Il percorso appare lungo e accidentato, ma ben tre sentenze dettate in pochi giorni dalla Corte Suprema federale del Messico potrebbero condurre alla legalizzazione dell’interruzione volontaria di gravidanza.
La prima, emessa all’unanimità il 7 settembre, pur non intervenendo sulla liceità dell’aborto ma riconoscendo il diritto di scelta delle donne, dichiara incostituzionale l’art. 196 del Codice Penale dello stato del Coahuila che prevede la reclusione fino a 3 anni per le gestanti che abortiscono e coloro che le assiste.

IL MOVIMENTO femminista ha festeggiato in piazza in diverse città anche un’altra sentenza che giudica anticostituzionale l’articolo dello statuto del Sinaloa secondo cui la vita inizierebbe al momento del concepimento. I giudici hanno fatto propria l’interpretazione della Corte Interamericana dei Diritti Umani, secondo cui «la vita ha un carattere progressivo». Le istituzioni devono difendere i diritti del feto, ma «con il pretesto di proteggere la vita umana la legge impugnata impone dei limiti all’esercizio dei diritti umani di altre persone» ha spiegato il giudice Luis María Aguilar.

Si tratta di sentenze di carattere storico: in America Latina solo Cuba, Uruguay, Guiana e Argentina prevedono l’aborto legale, e solo 4 dei 32 stati che formano il Messico hanno eliminato il reato di aborto.
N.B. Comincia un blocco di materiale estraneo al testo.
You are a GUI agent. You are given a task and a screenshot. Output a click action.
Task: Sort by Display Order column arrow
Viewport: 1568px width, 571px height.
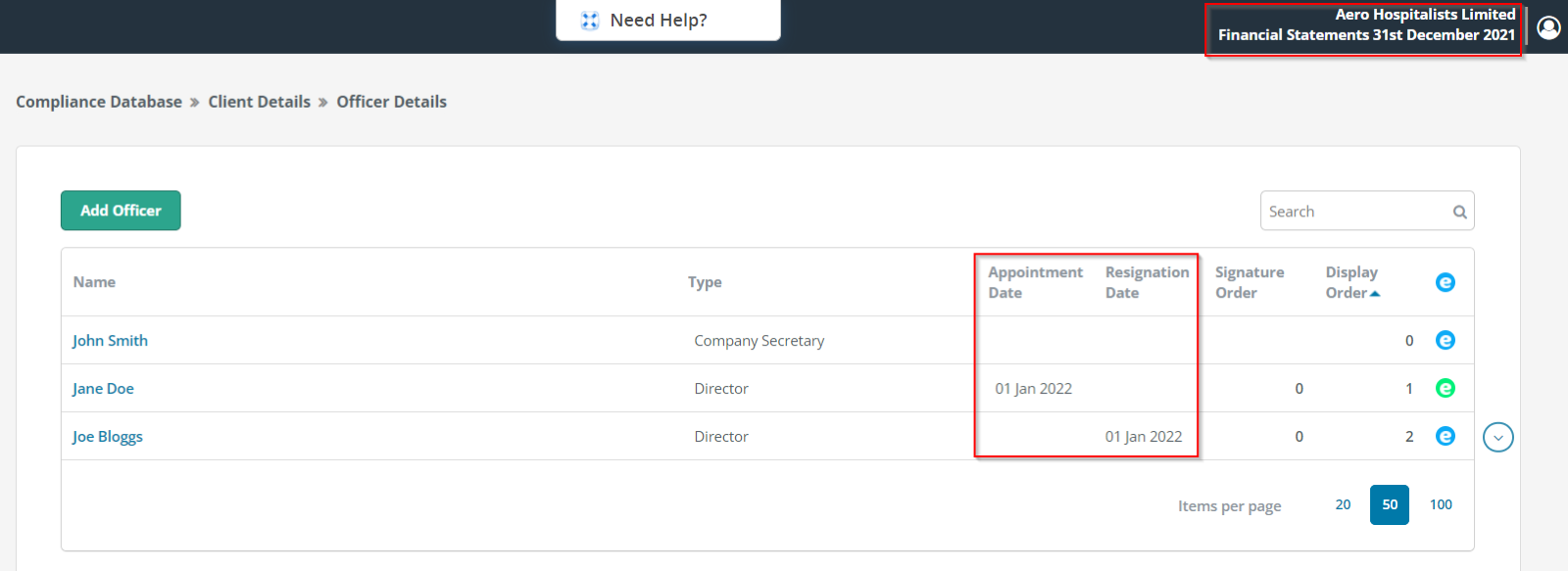[1375, 293]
A livello federale, l’Ivg è legale solo se la gravidanza è il risultato di uno stupro, e solo in alcuni casi se la gestante rischia la vita o se il feto presenta malformazioni gravi. Le donne che possono abortiscono a Città del Messico o all’estero, ma ogni anno nel paese si contano un milione di aborti clandestini – un terzo dei quali provocano complicazioni mediche – e numerosi decessi.
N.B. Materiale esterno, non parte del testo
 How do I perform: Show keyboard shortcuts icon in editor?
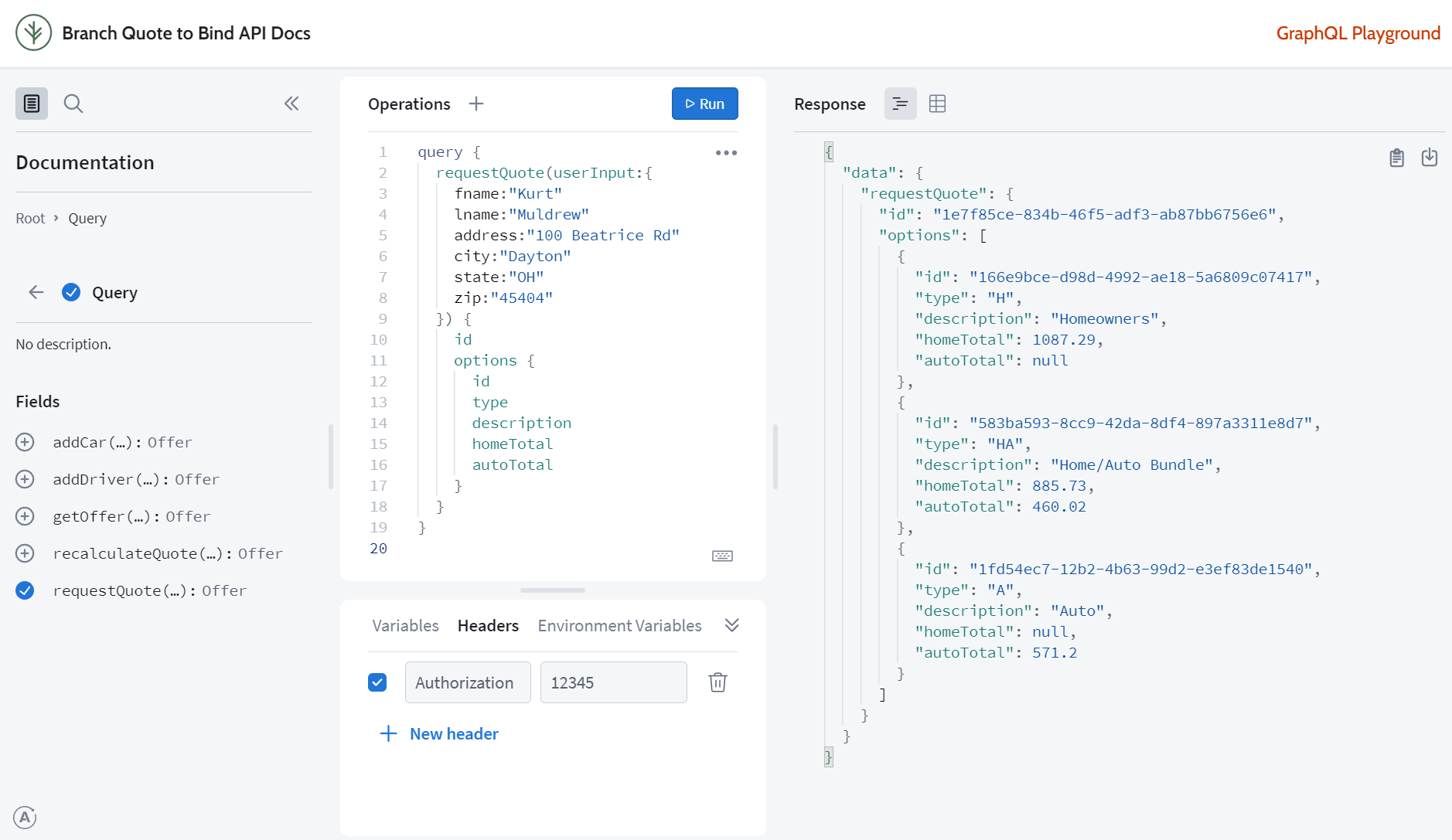[722, 556]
I PRONUNCIAMENTI della Corte Suprema, pur avendo valore in tutto il paese, non comportano un’automatica modifica delle leggi vigenti nei diversi stati. I movimenti delle donne si preparano quindi ad una lunga battaglia legale e politica affinché le assemblee legislative correggano la norma sconfessata, e per ottenere dai tribunali la revisione dei processi intentati contro donne spesso denunciate da medici e infermieri obiettori ai quali si erano rivolte, magari dopo un aborto spontaneo. Secondo l’organizzazione femminista GIRE, dal 2007 al 2016 in Messico si sono contate 4000 denunce e al momento circa 200 donne, spesso molto giovani, stanno scontando pene detentive. Il presidente della Corte Suprema, Arturo Zaldívar, ha annunciato che il Difensore Civico Federale metterà degli avvocati a disposizione di 432 donne denunciate o processate nel 2021 mentre il governo del Coahuila ha ordinato la liberazione delle imputate in carcerazione preventiva.
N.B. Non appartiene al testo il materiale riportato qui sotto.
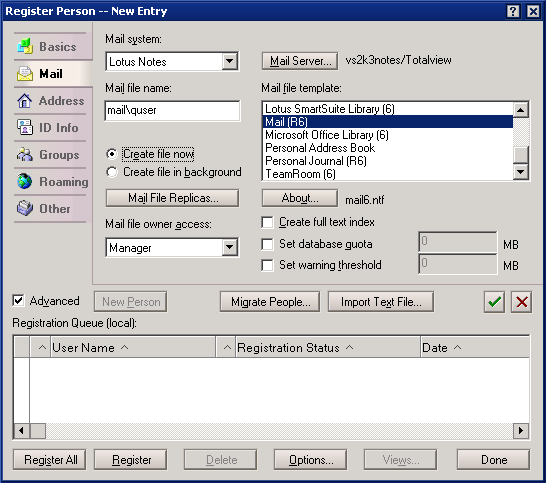546x483 pixels.
Task: Sort by User Name column arrow
Action: [124, 347]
A completare il quadro, il 20 settembre, una terza sentenza della Corte Suprema, che dopo un lungo dibattito ha invitato il parlamento a rivedere parte della Legge sulla salute del 2018 che autorizzava un’obiezione di coscienza del personale sanitario di fatto senza vincoli per motivi religiosi o morali, al fine di introdurre dei limiti chiari all’esercizio di una facoltà giudicata costituzionale a patto che non prevalga sul diritto alla salute e sui diritti sessuali delle donne e delle minoranze, riconoscendo di fatto l’esistenza di una discriminazione di genere ma anche etnica.

LA REAZIONE della Chiesa e delle destre è stata viscerale, in un paese in cui, stando ai sondaggi, la maggioranza della popolazione resta contraria alla legalizzazione dell’aborto. Il presidente López Obrador non si è mai speso sul tema per non scontentare i settori conservatori del suo elettorato, pur invitando a rispettare le sentenze. Le gerarchie cattoliche guidano il fronte proibizionista: «Noi, convinti del valore assoluto della vita, non abbiamo bisogno di una legge omicida come quella che stanno approvando» recita un tweet della Conferenza Episcopale che per il 3 ottobre ha indetto “marce per la vita” in tutto il paese.